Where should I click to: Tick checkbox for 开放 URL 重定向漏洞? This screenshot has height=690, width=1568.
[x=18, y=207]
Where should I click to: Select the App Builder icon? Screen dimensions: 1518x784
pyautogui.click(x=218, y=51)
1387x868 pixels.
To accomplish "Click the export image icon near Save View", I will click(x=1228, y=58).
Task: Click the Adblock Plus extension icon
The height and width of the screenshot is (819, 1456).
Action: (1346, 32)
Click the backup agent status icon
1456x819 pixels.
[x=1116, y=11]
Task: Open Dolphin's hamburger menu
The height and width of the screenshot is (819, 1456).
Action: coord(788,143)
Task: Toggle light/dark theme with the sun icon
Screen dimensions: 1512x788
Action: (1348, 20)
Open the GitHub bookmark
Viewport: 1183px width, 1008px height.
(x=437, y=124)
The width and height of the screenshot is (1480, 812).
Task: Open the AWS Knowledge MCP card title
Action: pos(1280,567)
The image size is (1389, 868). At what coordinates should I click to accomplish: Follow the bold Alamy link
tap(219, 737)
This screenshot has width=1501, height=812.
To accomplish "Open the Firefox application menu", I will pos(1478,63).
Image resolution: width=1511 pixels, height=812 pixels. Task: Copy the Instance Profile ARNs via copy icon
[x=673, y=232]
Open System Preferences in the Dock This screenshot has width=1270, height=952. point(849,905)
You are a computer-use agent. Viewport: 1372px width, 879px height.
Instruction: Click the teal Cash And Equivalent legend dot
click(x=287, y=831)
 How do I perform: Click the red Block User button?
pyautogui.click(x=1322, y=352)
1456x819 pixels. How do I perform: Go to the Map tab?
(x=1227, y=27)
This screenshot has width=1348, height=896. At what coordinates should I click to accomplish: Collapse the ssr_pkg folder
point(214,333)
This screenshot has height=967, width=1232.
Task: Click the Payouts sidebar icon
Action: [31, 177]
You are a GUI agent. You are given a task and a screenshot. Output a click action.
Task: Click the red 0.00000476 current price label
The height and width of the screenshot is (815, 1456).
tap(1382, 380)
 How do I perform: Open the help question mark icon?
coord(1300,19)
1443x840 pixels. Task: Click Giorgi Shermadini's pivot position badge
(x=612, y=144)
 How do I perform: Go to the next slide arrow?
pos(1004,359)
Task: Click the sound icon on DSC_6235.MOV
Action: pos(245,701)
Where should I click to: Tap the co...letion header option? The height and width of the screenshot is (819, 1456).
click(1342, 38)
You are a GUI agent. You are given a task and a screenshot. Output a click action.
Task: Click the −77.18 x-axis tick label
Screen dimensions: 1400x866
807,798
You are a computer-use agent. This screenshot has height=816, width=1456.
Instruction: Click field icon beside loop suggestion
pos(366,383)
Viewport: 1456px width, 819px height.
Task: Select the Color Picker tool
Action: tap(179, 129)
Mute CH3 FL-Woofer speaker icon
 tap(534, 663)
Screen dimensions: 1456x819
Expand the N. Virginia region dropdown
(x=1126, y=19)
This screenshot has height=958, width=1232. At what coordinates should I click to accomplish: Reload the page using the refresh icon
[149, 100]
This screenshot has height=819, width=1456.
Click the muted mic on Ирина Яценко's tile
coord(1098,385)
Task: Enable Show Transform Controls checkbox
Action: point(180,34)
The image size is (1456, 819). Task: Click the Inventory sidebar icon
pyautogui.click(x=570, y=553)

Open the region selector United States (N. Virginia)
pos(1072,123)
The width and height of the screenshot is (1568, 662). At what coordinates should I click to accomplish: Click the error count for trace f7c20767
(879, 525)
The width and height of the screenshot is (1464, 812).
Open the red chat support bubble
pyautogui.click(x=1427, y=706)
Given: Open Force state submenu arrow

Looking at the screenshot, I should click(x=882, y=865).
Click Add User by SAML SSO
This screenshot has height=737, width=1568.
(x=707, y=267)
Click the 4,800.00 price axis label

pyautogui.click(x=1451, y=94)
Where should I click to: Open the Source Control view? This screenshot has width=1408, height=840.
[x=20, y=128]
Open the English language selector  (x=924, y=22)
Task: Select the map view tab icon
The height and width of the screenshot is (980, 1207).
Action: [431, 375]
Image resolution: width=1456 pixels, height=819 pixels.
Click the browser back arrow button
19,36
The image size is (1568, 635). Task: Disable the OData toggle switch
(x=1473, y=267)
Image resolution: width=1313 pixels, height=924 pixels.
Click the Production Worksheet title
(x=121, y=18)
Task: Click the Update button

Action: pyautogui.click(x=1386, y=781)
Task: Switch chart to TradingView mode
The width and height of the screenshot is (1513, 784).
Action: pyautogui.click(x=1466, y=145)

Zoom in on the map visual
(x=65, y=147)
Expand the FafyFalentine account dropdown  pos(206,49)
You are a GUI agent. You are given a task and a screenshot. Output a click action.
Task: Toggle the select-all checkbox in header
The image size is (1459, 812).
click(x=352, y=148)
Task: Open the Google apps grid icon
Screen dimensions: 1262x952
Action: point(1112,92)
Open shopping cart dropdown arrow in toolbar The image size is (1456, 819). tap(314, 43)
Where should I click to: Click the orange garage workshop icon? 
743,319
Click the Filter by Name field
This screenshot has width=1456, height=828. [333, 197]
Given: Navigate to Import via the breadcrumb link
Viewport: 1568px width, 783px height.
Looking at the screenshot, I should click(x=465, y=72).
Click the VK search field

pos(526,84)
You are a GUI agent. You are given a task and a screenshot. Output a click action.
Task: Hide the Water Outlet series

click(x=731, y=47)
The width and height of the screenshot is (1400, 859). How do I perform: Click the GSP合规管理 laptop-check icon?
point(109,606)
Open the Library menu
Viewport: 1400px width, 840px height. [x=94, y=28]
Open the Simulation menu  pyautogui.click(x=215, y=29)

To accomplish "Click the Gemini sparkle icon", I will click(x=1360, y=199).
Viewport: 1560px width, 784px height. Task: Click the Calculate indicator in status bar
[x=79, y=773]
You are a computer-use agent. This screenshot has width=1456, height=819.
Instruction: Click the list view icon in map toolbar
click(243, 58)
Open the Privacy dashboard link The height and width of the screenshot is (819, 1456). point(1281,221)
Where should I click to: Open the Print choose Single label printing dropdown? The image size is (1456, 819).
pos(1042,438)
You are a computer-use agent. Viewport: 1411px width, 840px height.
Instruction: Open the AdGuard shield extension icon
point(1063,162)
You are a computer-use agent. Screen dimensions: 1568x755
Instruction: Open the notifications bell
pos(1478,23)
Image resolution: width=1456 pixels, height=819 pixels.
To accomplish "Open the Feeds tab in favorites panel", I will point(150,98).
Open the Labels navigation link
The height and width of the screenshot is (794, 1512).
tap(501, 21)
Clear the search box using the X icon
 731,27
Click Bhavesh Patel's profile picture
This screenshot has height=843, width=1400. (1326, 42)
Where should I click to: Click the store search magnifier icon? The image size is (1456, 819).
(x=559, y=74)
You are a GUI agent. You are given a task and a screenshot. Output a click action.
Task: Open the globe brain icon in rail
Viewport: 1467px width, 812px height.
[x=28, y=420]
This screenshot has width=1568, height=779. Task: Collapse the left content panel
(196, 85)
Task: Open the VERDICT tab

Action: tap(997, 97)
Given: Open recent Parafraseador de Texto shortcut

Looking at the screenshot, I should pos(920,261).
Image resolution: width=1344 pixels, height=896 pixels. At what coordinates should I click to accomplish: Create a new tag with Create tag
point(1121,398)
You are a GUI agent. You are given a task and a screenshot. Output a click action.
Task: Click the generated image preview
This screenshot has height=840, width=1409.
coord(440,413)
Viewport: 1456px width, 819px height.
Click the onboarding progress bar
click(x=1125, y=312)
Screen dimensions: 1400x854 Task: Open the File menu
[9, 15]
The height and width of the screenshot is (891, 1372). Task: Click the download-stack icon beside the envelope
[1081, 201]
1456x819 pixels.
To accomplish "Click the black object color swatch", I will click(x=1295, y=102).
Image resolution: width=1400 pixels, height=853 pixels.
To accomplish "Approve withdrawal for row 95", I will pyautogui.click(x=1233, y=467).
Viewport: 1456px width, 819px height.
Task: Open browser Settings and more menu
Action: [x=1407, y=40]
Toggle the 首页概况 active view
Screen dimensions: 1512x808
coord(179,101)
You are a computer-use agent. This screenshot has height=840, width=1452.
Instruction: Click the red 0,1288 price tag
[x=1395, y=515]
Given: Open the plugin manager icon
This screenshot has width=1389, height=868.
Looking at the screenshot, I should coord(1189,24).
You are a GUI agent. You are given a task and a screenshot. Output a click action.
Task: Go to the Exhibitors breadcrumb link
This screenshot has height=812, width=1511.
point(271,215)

════════

> **Action item**
In the listing above, find the line with "Click the Production Worksheet title" and the line with "Expand the FafyFalentine", then print exactly those lines and every line between them.

> **Solution for this exercise**
Click the Production Worksheet title
(x=121, y=18)
Task: Click the Update button

Action: pyautogui.click(x=1386, y=781)
Task: Switch chart to TradingView mode
The width and height of the screenshot is (1513, 784).
Action: pyautogui.click(x=1466, y=145)

Zoom in on the map visual
(x=65, y=147)
Expand the FafyFalentine account dropdown  pos(206,49)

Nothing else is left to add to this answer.